# Written instruction:
Copy the data verbatim, from the line with "Click the サイズ: field label" to the line with "(x=345, y=694)", including both of those lines.

Pointing records for text and elements
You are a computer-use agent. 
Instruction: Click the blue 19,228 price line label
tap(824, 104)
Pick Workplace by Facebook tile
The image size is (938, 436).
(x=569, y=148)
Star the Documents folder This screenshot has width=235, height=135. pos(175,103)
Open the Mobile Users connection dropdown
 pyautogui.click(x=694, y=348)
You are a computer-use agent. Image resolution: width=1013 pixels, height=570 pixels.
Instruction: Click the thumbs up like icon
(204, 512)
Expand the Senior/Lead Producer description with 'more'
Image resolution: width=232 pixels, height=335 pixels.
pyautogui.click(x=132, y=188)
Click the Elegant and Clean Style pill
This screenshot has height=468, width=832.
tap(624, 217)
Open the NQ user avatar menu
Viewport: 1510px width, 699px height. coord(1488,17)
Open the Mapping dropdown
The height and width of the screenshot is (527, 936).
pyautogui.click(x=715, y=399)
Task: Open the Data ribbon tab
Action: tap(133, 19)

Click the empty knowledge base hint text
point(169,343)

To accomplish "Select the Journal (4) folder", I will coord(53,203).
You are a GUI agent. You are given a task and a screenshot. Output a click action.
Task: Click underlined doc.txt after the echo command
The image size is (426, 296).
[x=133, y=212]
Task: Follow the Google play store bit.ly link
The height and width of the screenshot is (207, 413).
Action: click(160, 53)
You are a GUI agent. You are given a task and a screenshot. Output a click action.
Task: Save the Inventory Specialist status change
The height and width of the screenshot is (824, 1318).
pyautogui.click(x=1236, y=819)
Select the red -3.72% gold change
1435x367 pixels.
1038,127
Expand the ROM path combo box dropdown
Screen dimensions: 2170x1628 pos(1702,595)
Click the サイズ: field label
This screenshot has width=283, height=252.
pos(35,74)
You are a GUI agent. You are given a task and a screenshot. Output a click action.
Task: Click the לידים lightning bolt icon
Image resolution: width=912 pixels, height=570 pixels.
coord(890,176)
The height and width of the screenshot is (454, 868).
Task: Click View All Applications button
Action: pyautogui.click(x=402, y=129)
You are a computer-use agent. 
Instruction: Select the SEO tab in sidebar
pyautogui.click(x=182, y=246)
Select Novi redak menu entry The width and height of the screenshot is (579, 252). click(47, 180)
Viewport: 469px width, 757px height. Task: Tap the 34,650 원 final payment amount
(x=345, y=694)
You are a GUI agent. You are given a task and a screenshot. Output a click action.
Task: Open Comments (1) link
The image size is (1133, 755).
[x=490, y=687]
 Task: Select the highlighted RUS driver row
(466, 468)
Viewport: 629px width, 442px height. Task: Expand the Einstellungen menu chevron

# Result of the task:
Click the サイズ: field label
This screenshot has width=283, height=252.
pos(35,74)
You are a GUI agent. You are given a task and a screenshot. Output a click action.
Task: Click the לידים lightning bolt icon
Image resolution: width=912 pixels, height=570 pixels.
coord(890,176)
The height and width of the screenshot is (454, 868).
Task: Click View All Applications button
Action: pyautogui.click(x=402, y=129)
You are a computer-use agent. 
Instruction: Select the SEO tab in sidebar
pyautogui.click(x=182, y=246)
Select Novi redak menu entry The width and height of the screenshot is (579, 252). click(47, 180)
Viewport: 469px width, 757px height. Task: Tap the 34,650 원 final payment amount
(x=345, y=694)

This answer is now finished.